Recently, a series of psychological experiments in the 2000s have explored the Inference-based approach and thereby inferential confusion as well. A study conducted by Aardema, Connor, Delorme, and Audet tested the inference-based approach treatment on OCD patients and its symptom subtypes. Later this study was replicated, and extensions were added to test ideas further and expand on the findings- the studies concluded that the inference-based approach treatment was effective in improving OCD patients who had overvalued ideation.

== Criticisms of the Inference Based Approach ==

- Only a few research studies looked for the crucial assumptions of the Inference Based Approach, other aspects of inferential confusion such as irrelevant associations, category errors, facts taken out of context, and individual differences in the level of absorption have not yet been integrated in research.
- Because some of these studies used non-clinical samples or did not include an anxious control group, there is ambiguity about the findings and if they can be generalised to OCD (in the first case) or are specific to OCD (in the second case).
- Despite the fact that the majority of the investigations were done by a single research group, they have been replicated by other groups. Nonetheless, the model requires more empirical evidence. Internal narratives are being investigated to see if they precede obsessional doubts or are a post-hoc justification for obsessional doubts, as well as the process of transformation during IBT (Inference Based Therapy).

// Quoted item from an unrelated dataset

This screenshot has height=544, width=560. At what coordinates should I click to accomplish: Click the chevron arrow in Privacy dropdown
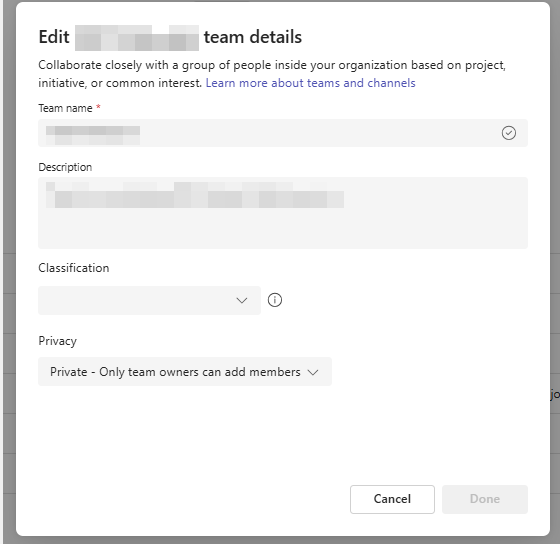pos(313,372)
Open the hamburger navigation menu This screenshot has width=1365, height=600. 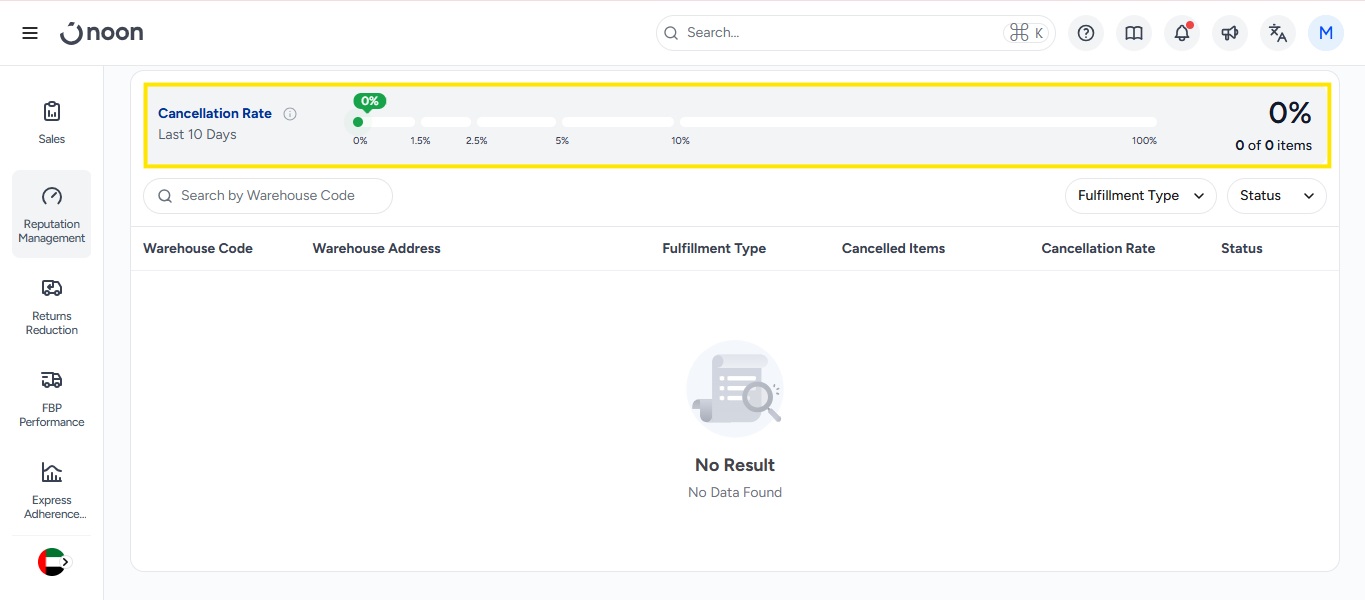tap(30, 33)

== Cultural Differences ==
Culture tends to influence several aspects of an individual's psychology, including their perceptions, beliefs, and interpretations of the situation around them and their symptoms. Evolutionarily these cultural groups tend to socially boycott and avoid individuals that are 'contaminated or sinful'. Due to gene-culture co-evolution, these deep-rooted beliefs have been passed on over generations creating exaggerated obsessions where an individual persistently feels 'contaminated' even though direct sensory evidence suggests otherwise.

=== Religion ===
Several cross-sectional research studies have demonstrated a link between religiosity and OCD-related maladaptive attitudes such as overvaluing responsibility, perfectionism, and the importance and control of thoughts. Some religions' rigorous and meticulous rules may cause misinterpretation of intrusive thoughts, as well as a persistent desire to control these ideas and guilt. These ideas cause the individual to obsess over hypothetical reality even though their sensory evidence suggests otherwise in order to maintain being 'virtuous' and an ingroup member. In many cases the severity of these obsessions may vary, causing the degree of inferential confusion to differ. The three processes, main threat evaluations of intrusions, increased mental control effort, and misunderstanding of unsuccessful thought control, are regarded to be especially important in strongly religious people who value personal control over undesired and undesirable intrusive thoughts and pictures.